Copy out the lines of the records exactly, starting with the line that contains "You are a computer-use agent. 1068x517" and going on through the line that contains "tap(32, 220)".

══ Record extracts

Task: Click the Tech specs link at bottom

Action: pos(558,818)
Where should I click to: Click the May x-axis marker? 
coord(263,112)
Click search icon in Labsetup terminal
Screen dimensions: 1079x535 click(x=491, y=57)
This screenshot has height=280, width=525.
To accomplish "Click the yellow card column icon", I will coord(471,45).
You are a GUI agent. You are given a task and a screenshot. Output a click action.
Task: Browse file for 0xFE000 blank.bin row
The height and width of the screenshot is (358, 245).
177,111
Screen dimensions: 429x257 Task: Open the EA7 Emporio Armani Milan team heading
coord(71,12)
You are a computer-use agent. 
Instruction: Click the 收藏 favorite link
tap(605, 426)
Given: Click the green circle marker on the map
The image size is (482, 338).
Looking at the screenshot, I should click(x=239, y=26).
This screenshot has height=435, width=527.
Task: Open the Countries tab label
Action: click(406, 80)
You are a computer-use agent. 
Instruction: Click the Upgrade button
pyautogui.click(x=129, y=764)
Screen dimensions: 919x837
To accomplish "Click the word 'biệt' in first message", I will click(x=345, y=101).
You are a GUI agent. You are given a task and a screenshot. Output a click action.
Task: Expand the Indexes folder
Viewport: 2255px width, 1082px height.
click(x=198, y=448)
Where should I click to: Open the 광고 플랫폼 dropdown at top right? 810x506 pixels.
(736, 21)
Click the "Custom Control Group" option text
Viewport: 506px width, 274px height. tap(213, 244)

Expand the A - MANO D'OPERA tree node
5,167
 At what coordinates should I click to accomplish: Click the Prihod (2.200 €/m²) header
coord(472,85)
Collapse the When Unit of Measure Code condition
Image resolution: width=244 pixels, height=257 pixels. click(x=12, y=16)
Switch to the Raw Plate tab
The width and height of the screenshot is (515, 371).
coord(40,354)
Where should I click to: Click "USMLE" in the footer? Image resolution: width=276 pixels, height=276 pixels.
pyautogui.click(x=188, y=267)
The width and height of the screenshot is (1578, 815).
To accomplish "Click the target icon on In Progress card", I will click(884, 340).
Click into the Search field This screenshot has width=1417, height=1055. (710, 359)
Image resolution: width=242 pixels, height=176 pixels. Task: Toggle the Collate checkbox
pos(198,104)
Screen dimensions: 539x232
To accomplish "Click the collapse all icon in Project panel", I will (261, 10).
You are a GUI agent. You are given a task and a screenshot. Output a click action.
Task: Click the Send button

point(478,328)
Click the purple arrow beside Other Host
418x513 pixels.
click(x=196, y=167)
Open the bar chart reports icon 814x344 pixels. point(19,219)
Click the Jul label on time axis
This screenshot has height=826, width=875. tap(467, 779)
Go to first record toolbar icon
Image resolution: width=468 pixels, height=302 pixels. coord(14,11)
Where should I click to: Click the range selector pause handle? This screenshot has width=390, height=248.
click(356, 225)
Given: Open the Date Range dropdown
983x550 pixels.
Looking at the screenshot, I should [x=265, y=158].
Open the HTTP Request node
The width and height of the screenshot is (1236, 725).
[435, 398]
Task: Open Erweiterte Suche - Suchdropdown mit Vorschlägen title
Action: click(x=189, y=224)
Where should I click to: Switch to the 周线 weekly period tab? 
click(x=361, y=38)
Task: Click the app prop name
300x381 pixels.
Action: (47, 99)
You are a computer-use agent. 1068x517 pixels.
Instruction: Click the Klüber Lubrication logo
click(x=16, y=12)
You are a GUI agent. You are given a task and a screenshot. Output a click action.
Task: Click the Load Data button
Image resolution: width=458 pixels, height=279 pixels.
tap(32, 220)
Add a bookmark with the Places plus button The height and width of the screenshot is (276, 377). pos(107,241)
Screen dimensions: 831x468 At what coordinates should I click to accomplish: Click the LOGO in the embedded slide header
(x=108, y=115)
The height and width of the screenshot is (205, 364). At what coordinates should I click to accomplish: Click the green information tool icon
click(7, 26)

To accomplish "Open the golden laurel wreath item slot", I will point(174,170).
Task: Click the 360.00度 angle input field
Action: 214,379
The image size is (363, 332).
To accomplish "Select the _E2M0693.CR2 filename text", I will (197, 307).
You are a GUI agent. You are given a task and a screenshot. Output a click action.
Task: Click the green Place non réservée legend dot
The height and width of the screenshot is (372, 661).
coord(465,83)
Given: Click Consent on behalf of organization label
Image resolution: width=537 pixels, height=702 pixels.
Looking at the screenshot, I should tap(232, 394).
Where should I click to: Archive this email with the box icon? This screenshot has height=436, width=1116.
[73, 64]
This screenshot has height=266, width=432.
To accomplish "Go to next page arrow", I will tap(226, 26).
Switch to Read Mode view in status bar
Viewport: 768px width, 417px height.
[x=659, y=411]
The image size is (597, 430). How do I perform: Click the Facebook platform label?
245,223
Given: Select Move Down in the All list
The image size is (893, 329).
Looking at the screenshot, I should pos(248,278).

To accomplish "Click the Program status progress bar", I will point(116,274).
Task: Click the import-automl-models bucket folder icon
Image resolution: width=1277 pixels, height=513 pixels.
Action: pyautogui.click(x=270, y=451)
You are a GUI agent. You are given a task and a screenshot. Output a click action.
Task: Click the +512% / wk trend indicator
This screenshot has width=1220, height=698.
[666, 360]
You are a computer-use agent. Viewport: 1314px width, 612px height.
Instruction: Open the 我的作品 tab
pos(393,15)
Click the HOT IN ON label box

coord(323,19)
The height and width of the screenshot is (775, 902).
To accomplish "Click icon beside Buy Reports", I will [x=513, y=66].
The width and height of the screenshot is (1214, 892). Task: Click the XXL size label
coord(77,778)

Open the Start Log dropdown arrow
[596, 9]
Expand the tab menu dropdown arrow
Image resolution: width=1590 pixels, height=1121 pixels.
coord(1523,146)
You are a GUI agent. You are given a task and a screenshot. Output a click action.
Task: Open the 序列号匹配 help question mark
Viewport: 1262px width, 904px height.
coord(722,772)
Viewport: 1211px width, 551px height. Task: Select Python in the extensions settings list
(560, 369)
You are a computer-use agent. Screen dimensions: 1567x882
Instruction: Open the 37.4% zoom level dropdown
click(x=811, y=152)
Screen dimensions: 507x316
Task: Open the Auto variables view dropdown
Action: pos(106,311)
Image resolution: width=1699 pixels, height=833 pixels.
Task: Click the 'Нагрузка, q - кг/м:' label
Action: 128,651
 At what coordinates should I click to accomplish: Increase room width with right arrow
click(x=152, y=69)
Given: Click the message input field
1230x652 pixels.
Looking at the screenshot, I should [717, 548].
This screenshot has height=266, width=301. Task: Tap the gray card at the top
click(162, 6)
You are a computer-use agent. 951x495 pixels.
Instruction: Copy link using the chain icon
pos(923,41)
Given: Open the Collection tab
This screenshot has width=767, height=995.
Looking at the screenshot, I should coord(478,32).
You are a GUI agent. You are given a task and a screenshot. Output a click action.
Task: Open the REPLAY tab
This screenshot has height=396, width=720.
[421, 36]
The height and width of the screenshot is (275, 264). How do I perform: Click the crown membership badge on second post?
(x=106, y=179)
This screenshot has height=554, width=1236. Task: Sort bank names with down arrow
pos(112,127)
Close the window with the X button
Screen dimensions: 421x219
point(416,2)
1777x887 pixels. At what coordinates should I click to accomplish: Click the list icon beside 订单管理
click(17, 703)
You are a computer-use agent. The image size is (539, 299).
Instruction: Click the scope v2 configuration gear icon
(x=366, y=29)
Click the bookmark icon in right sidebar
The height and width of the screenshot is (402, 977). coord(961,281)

════

■ Exercise answer:
You are a computer-use agent. 1068x517 pixels.
Instruction: Click the Klüber Lubrication logo
click(x=16, y=12)
You are a GUI agent. You are given a task and a screenshot. Output a click action.
Task: Click the Load Data button
Image resolution: width=458 pixels, height=279 pixels.
tap(32, 220)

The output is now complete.